Hydraulic experimental investigation on spatial distribution and formation process of tsunami deposit on a slope

An important aim of the study of tsunami deposits is to estimate the characteristics of past tsunamis from the tsunami deposits found locally. Based on the tsunami characteristics estimated from tsunami deposit, it is possible to examine tsunami risk assessment in coastal areas. It is considered that tsunami deposits are formed based on the dynamic correlation between tsunami's hydraulic values, sediment particle size, topography, etc. However, it is currently not enough to evaluate the characteristics of tsunamis from tsunami deposits. This is considered to be one of the reasons that the understanding of the formation process of tsunami deposits is not sufficiently understood. In this study, we analyze the measurement results of hydraulic experiment (Yamamoto et al., 2016) and focus on the formation process and distribution of tsunami deposits. Hydraulic experiment was conducted with two-dimensional water channel with a slope. Tsunami was inputted as a bore wave flow. The moving floor section was installed as a seabed slope connecting to shoreline and grain size distribution was set some cases. The water level was measured using ultrasonic displacement gauges, and the flow velocity was measured using propeller current meters and an electromagnetic current meter. The water level and flow velocity was measured at some points. The distribution of tsunami deposit was measured from shoreline to run-up limit on the slope. Yamamoto et al. (2016) reported the measurement results on the distribution of tsunami deposit with wave height and sand grain size. Therefore, in this study, hydraulic analysis of tsunami sediment formation process was examined based on the measurement data. Time series fluctuation of hydraulic parameters such as Froude number, Shields number, Rouse number etc. was calculated to understand on the formation process of tsunami deposit.
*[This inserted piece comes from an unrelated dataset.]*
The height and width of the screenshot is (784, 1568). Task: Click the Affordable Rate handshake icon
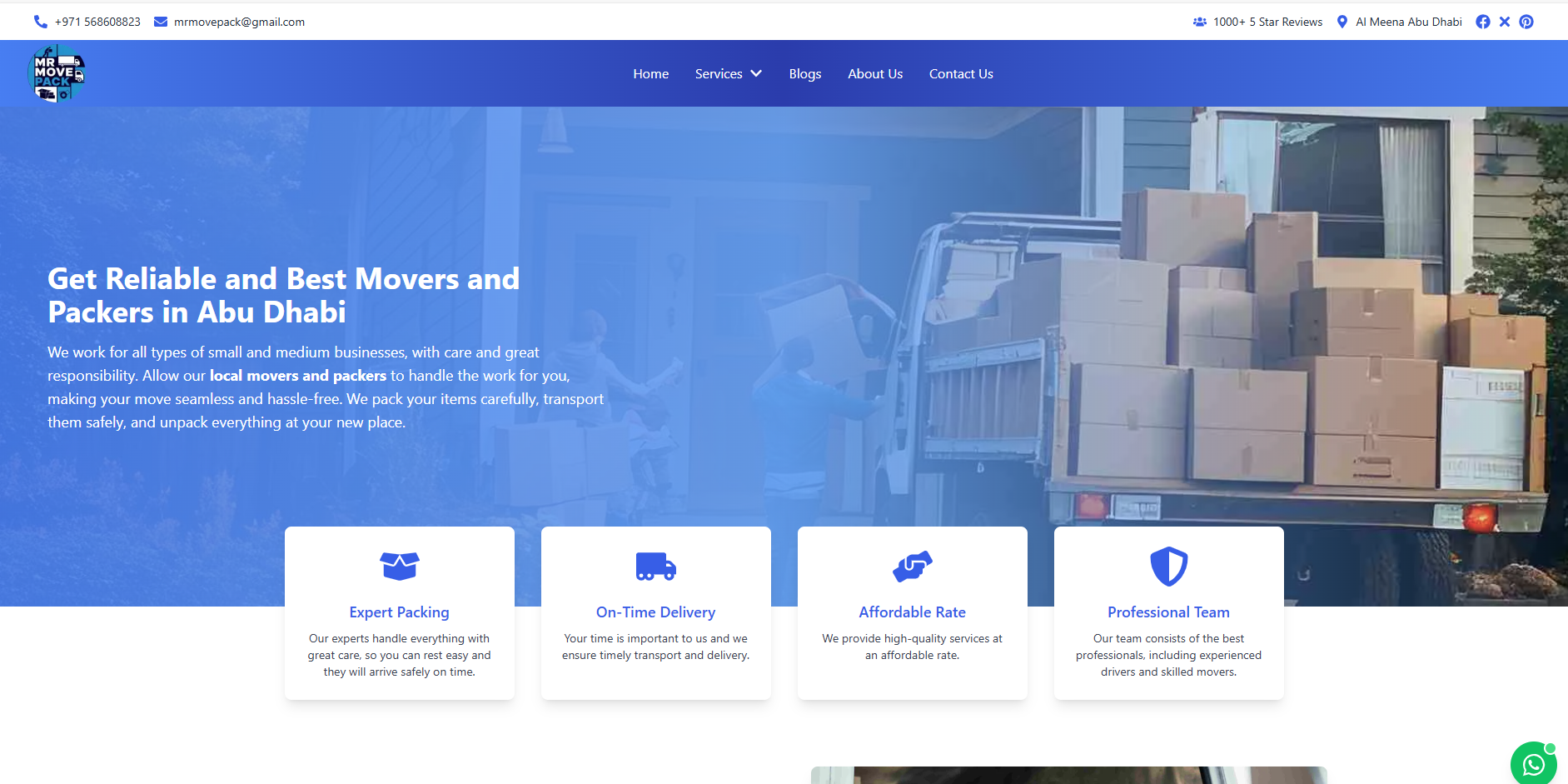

In the front part of the tsunami, the flow velocity take strong flow from shoreline to around the middle of slope. From the measurement result in this time, it is considered that the dominant process of deposit formation is suspended state. At the run-up limit where the flow velocity decreases, the sediment moves in bedload state. As a result, the amount of sediment transport near the run-up limit changes under the influence of particle size.